• _Challenge_
Can you give the material below as a JSON list of strings, one string per line, with blank lines skipped and the pictures left out?

┄┄┄┄┄┄┄┄┄┄

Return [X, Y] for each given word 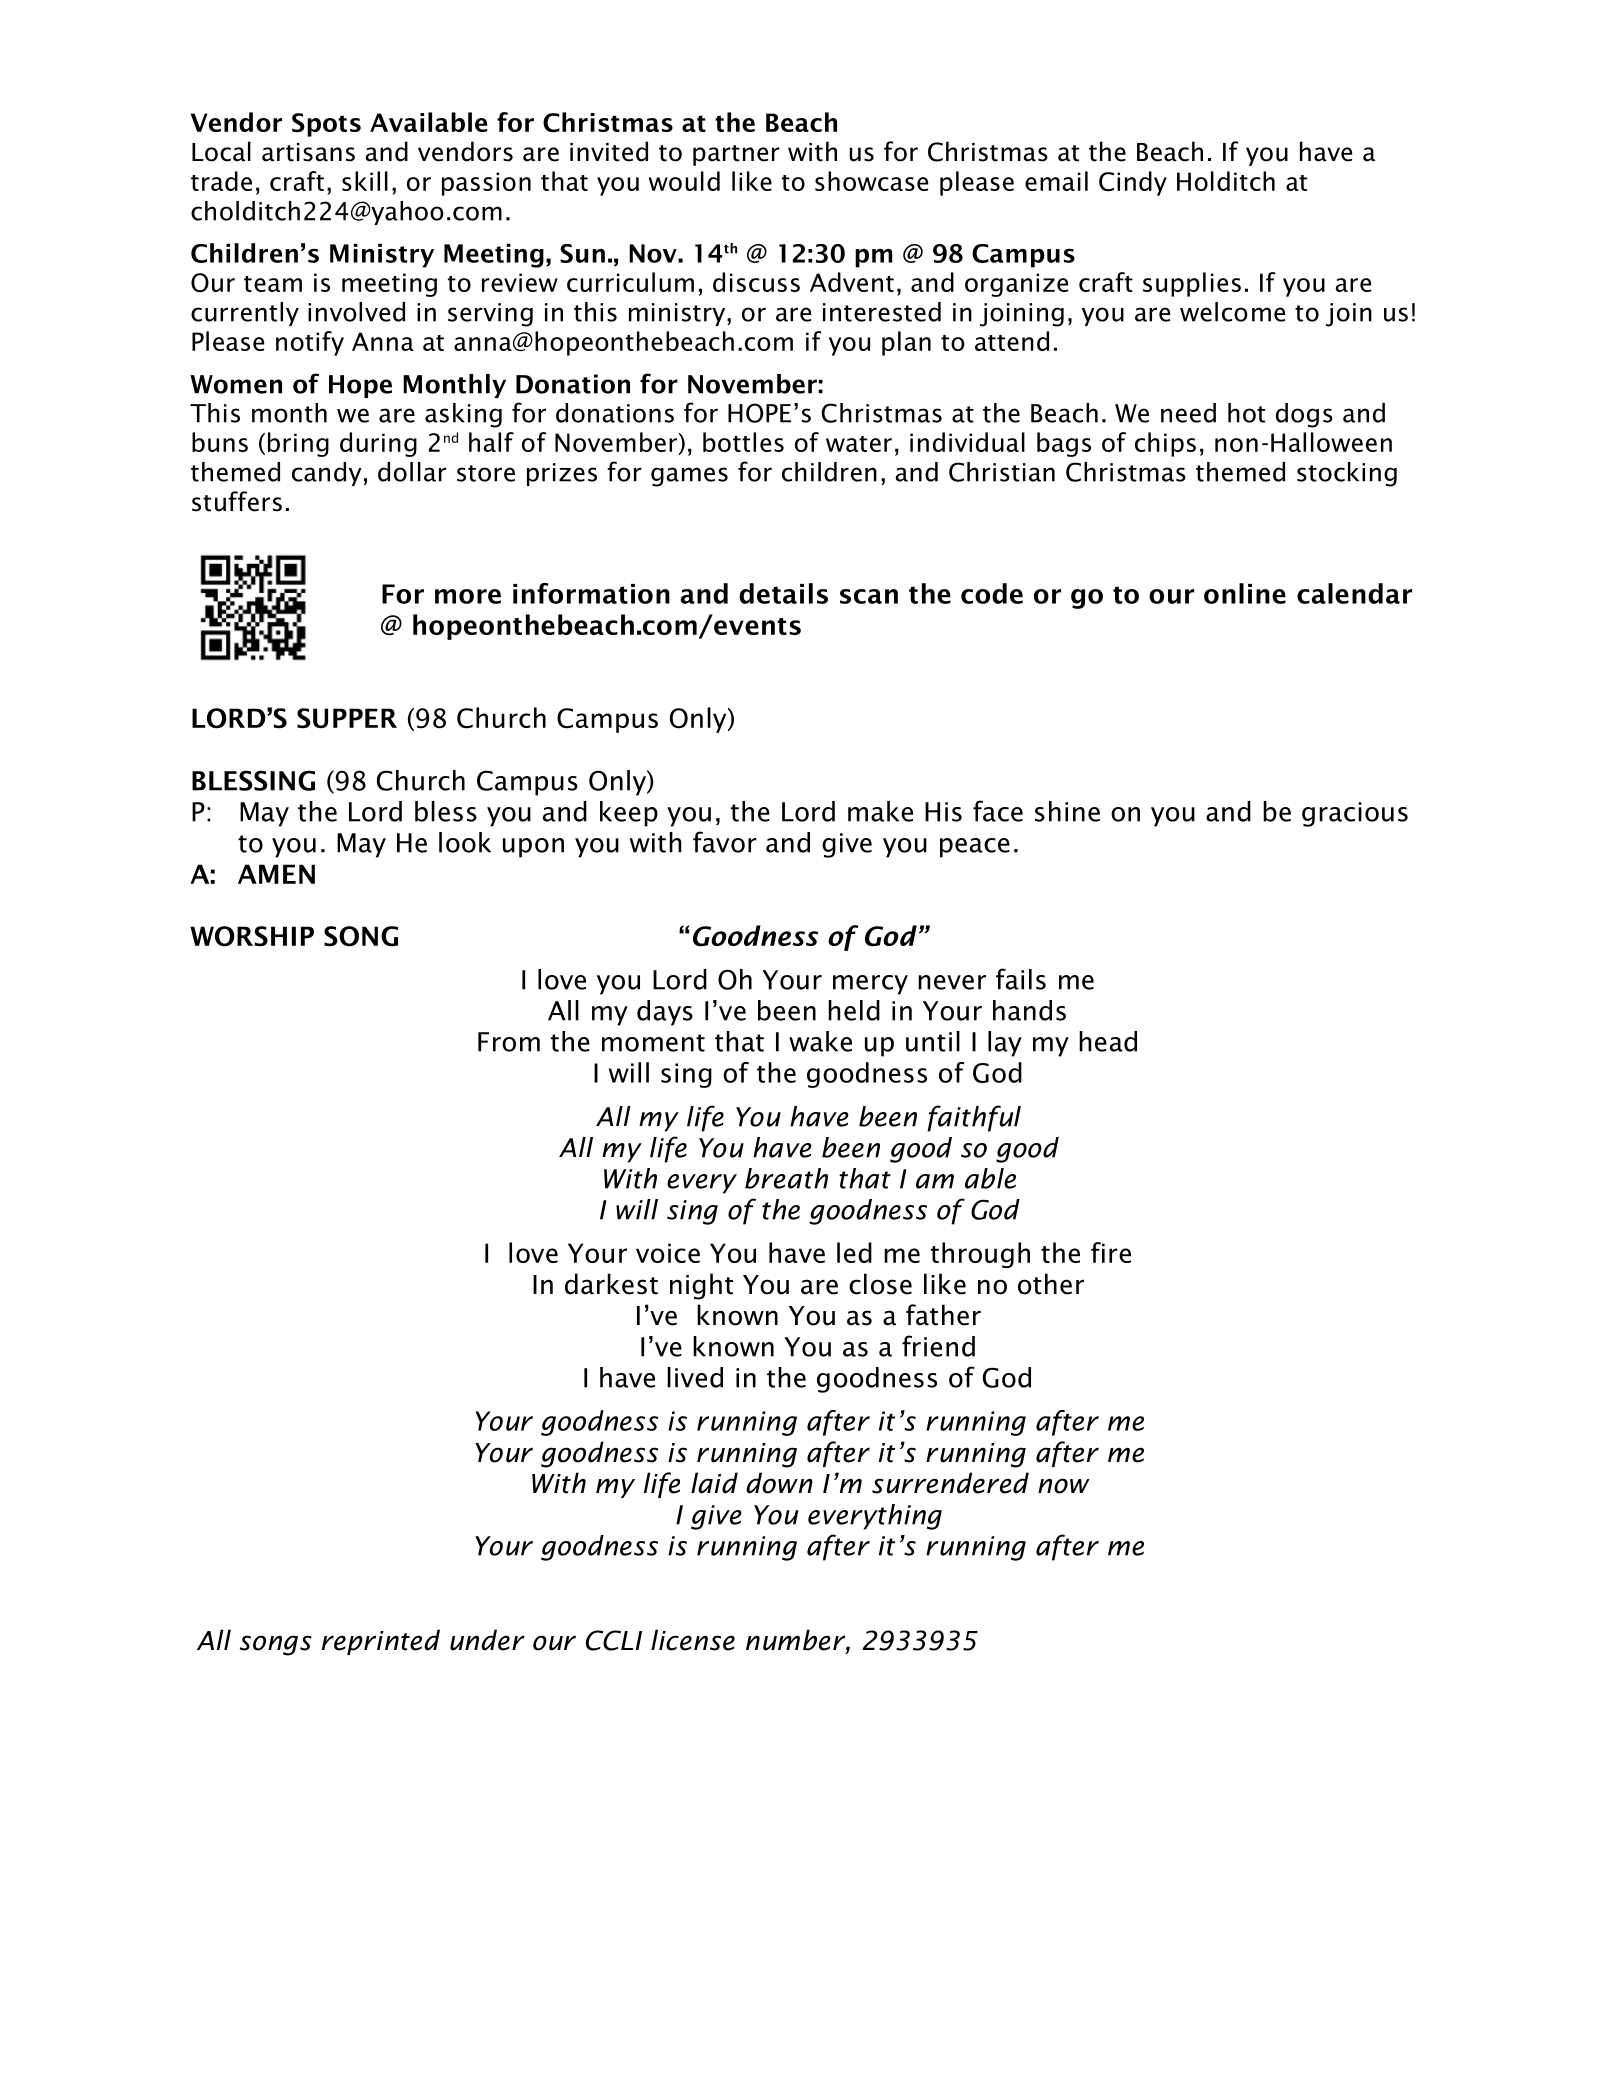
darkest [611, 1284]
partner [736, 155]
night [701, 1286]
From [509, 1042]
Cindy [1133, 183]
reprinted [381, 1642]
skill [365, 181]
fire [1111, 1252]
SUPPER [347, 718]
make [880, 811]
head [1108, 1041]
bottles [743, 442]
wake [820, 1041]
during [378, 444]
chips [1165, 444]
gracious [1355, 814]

┄┄┄┄┄┄┄┄┄┄

• _Answer to this exercise_
[
  "Return [X, Y] for each given word ",
  "darkest [611, 1284]",
  "partner [736, 155]",
  "night [701, 1286]",
  "From [509, 1042]",
  "Cindy [1133, 183]",
  "reprinted [381, 1642]",
  "skill [365, 181]",
  "fire [1111, 1252]",
  "SUPPER [347, 718]",
  "make [880, 811]",
  "head [1108, 1041]",
  "bottles [743, 442]",
  "wake [820, 1041]",
  "during [378, 444]",
  "chips [1165, 444]",
  "gracious [1355, 814]"
]